Ontario has a new Integrity Commissioner. The Honourable J. David Wake began his five-year term on February 1. He replaces Lynn Morrison, who was associated with the office since its inception in 1988, and served as Commissioner since 2007. I am proud to say I had a warm and collegial relationship with Lynn, who incidentally was my ethics executive, since the establishment of our office that same year. Lynn was always a willing, knowledgeable and experienced partner in the field of public service ethics. One of our most valuable collaborations was incorporating Lynn and her counsel into the ethics executive orientation sessions we host periodically, where Lynn discussed whistleblowing and lobbyist registration with agency chairs and CEOs and acquainted them with the functions of her office. I wish Lynn a long, happy and productive retirement.
Commissioner Wake and I go back a long way too. David was appointed a judge of the Ontario Court (Provincial Division) in 1994, when I was the Chief Justice. These were busy years for the court, with many challenges and reforms. David was an active and enthusiastic supporter of these reforms while also presiding in court. He obviously did a good job, because in 1999, when my term as Chief Justice ended, one of my associates became the Chief Justice, and David was appointed Associate Chief Justice in his place. I congratulate David on becoming Integrity Commissioner and am thrilled that an individual with his background and experience has been appointed to fill Lynn’s shoes. David’s full biography can be found on the Integrity Commissioner’s website.

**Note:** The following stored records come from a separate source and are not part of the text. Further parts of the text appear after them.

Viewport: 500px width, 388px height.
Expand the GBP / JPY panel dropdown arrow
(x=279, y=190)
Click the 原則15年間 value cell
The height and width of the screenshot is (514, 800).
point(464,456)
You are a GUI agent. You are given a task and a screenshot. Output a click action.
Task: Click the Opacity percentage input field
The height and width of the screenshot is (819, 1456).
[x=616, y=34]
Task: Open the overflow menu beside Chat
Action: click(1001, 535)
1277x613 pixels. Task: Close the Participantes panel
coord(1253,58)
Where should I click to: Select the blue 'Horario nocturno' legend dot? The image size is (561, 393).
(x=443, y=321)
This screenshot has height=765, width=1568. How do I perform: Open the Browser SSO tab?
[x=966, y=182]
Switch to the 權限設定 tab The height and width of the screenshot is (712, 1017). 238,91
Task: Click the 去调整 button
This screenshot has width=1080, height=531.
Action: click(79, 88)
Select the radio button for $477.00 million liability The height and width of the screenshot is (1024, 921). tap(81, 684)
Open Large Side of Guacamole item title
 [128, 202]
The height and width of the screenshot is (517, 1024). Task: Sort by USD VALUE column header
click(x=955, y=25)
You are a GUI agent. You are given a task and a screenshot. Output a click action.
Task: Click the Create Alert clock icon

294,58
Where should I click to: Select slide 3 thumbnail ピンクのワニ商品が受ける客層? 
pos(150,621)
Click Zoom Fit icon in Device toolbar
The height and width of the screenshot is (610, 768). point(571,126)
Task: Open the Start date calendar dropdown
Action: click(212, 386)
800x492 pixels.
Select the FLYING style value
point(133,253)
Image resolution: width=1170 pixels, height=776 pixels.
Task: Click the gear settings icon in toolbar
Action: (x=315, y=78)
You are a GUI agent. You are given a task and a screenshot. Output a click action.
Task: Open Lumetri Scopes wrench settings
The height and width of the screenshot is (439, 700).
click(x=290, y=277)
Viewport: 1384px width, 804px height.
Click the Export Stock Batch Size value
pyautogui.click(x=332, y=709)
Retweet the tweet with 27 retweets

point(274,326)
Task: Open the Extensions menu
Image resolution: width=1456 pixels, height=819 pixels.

We are often asked how our office relates to that of the Integrity Commissioner? Needless to say, the existence of two ethics commissioners in Ontario has the potential to confuse (of course, if a person approaches the wrong office on a particular ethics matter, we ensure that he or she is redirected to the correct office).
The Integrity Commissioner is an officer of the legislature. As such, he is separate from the executive branch of government. This more arms-length relationship is essential to the types of mandates the commissioner has responsibility for, including those relating to the conduct of elected officials and the disclosure of wrongdoing. In contrast, our office is an agency of the Crown, subject to the same rules as other agencies, although still at arms-length and independent regarding procedural and substantive decision-making. As I have written in a previous blog, this is consistent with the notion that overseeing the ethical behavior of public servants is part of the larger public service management system.
The Integrity Commissioner’s “core mandate” is to oversee the ethical conduct of members of provincial parliament and Cabinet ministers. But the Integrity Commissioner also oversees the ethical conduct of ministers’ staff, and he is the Lobbyist Registrar. He also reviews expenses for certain politicians and agency employees, and oversees the disclosures of wrongdoing. In contrast, our office, the Office of the Conflict of Interest Commissioner, is concerned with the ethical conduct of public servants, including those in the agency sector.
Notwithstanding our differences, and our separate mandates, both of our offices are important to the overall objective of the government. We are both “ethics commissioners”, operating in the same general field, and the ethics rules we apply are broadly similar. In fact, for public servants and ministers’ staff, they are almost identical. Our mutual goal is ethical government and helping to create a province where people trust government, both political and bureaucratic. The over-arching principles guiding both offices are universal. I am confident that going forward, we will continue the productive and collegial relationship that our two offices have cultivated.